A short example of CartoCSS class-based line rendering.

CartoCSS is everywhere it seems. Well, it’s in Mapbox Studio and CartoDB, as well as whatever hand rolled option you choose. (However it is not geoserver CSS, though it looks somewhat similar). I used CartoCSS to render the below image. It’s a nordic ski map and has a number of line style features worth noting.

1) The trails are catagorised green – blue – black to indicate difficulty.
2) The trails are labelled.
3) Some trails have an outline to indicate it is floodlit.

To achieve this effect we need to consider the line data. The data contains a “name”, a “difficulty” classification, and a “floodlit” boolean. From this we can define the below CartoCSS description.
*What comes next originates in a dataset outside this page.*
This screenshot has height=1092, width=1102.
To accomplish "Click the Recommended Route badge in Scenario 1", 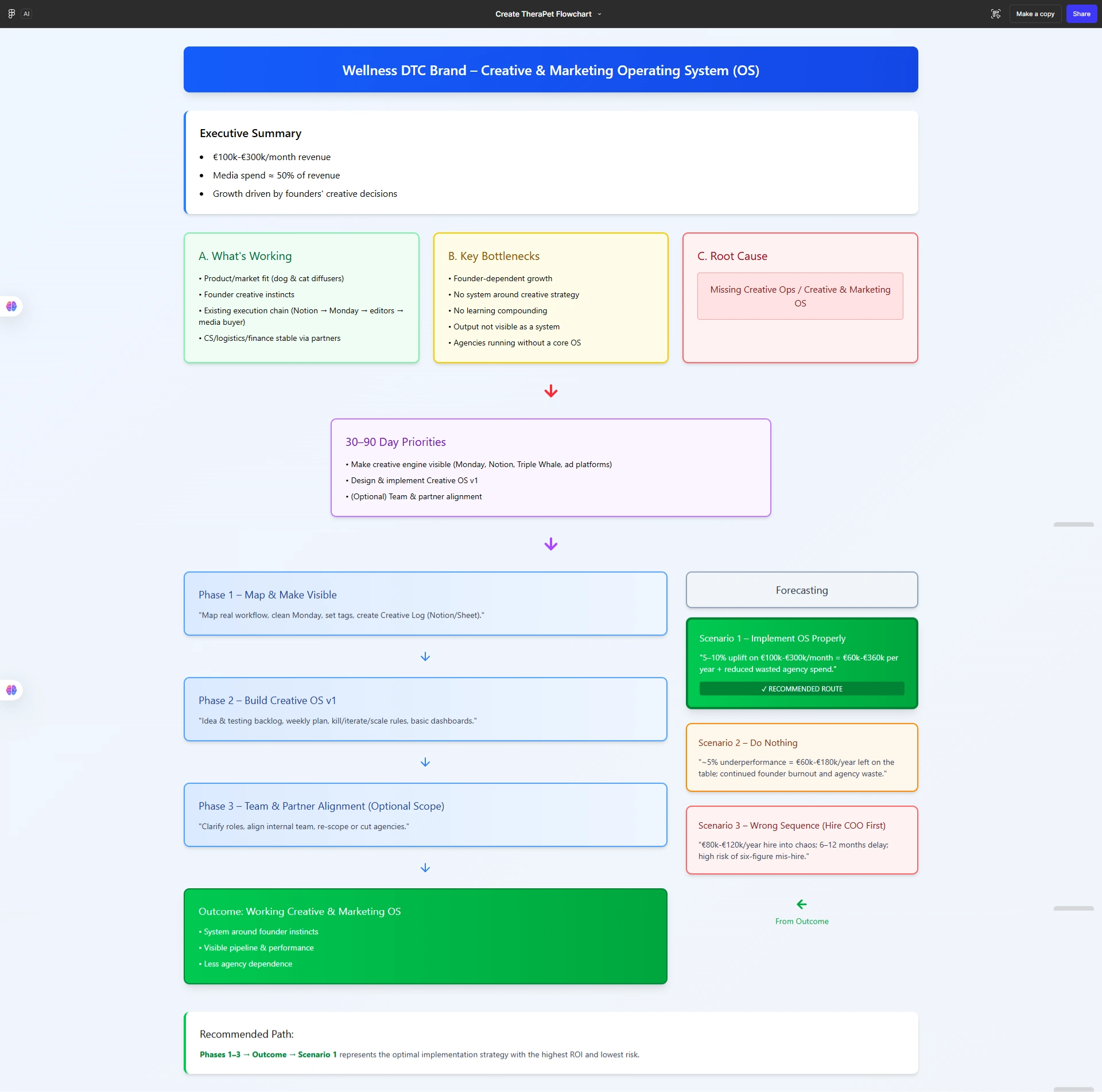I will point(801,689).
Note, the floodlit ::case must come first, so it is drawn first, if we leave this till the end it will obsure or decolorize, the thinner trail line, by being rendered on top. Additionally, the floodlit style is almost transparent, to give the effect of lighting with out changing the core informational content of the data layer.

#otway_ski_trails {
 line-width: 2.5;
 line-opacity: 0.7;
 
 [floodlit=true]{
 ::case {
 line-width: 12;
 line-color:#FFE403;
 line-opacity: 0.2;
 }
 }
 [difficulty="black"] {
 line-color: #000000;
 }
 [difficulty="blue"] {
 line-color: #1F78B4;
 }
 [difficulty="double black"] {
 line-color: #000000;
 line-dasharray: 10, 4;
 }
 [difficulty="green"] {
 line-color: #33A02C;
 }
 
 ::labels {
 text-name: [name];
 text-face-name: 'Open Sans Bold';
 text-size: 10;
 text-label-position-tolerance: 10;
 text-fill: #575757;
 text-halo-fill: #FFF;
 text-halo-radius: 1;
 text-dy: 0;
 text-allow-overlap: true;
 text-placement: line;
 text-placement-type: simple;
 }
}

The full effect of this style can be seen on our Otway Nordic Ski Center trail map. This map was built using Mapbox base maps, CartoDB line work, all brought together on a LeafletJS map.